Jansen v. Equifax Info. Servs., LLC, 2010 U.S. Dist. LEXIS 79760 (D. Or. Aug. 5, 2010)
Facts: Plaintiff brought suit against Equifax and three co-defendants. Plaintiff reached separate confidential agreements with the three co-defendants. Pursuant to an attorney-fee agreement between Plaintiff and her counsel, her attorneys were compensated for their fees and costs from each settlement. As the last remaining defendant, Equifax entered into a settlement agreement that led to the entry of a stipulated judgment against Equifax for $275,000 plus reasonable attorneys’ fees. Plaintiff then filed a motion for award of attorneys’ Fees. Equifax responded with a motion to compel in which it argued that Plaintiff should be required to disclose: (1) the amounts of her settlements with each co-defendant; (2) the amounts that her counsel took from each settlement for attorneys’ fees and costs; (3) her attorneys’ billing records attributable to the other defendants; and (4) the total amount of attorneys’ fees and costs incurred against all defendants. Equifax then argued that Plaintiff’s requested attorneys’ fees should be offset or reduced in light of the attorneys’ fees and costs recovered in the other settlements to avoid double recovery.
Attorneys’ Fees. The Court held that it was appropriate for Equifax to have access to Plaintiff’s counsel’s records from which he contends he should be compensated for the prosecution of the claim against Equifax. The Court reasoned that access to these documents was necessary to avoid double recovery of attorneys’ fees.

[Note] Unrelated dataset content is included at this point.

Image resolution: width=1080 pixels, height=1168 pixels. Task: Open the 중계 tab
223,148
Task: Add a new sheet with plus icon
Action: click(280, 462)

Attorneys’ Fees. The Court denied Equifax’s motion to compel discovery of information of the amounts of the settlements between Plaintiff and the other co-defendants because Equifax failed to cite any authority supporting its contention that these agreements should be disclosed. Further, the Court found no authority for the proposition that the Court should offset Plaintiff’s demand for attorneys’ fees by the amount of attorneys’ fees paid to the co-defendants. However, the Court stated that Equifax may file an amended motion that identifies authority that the Court should take into account the amount of attorneys’ fees and costs that Plaintiff’s counsel has received as a consequence of the settlements. If this authority is produced, then the Court would take the new motion under advisement.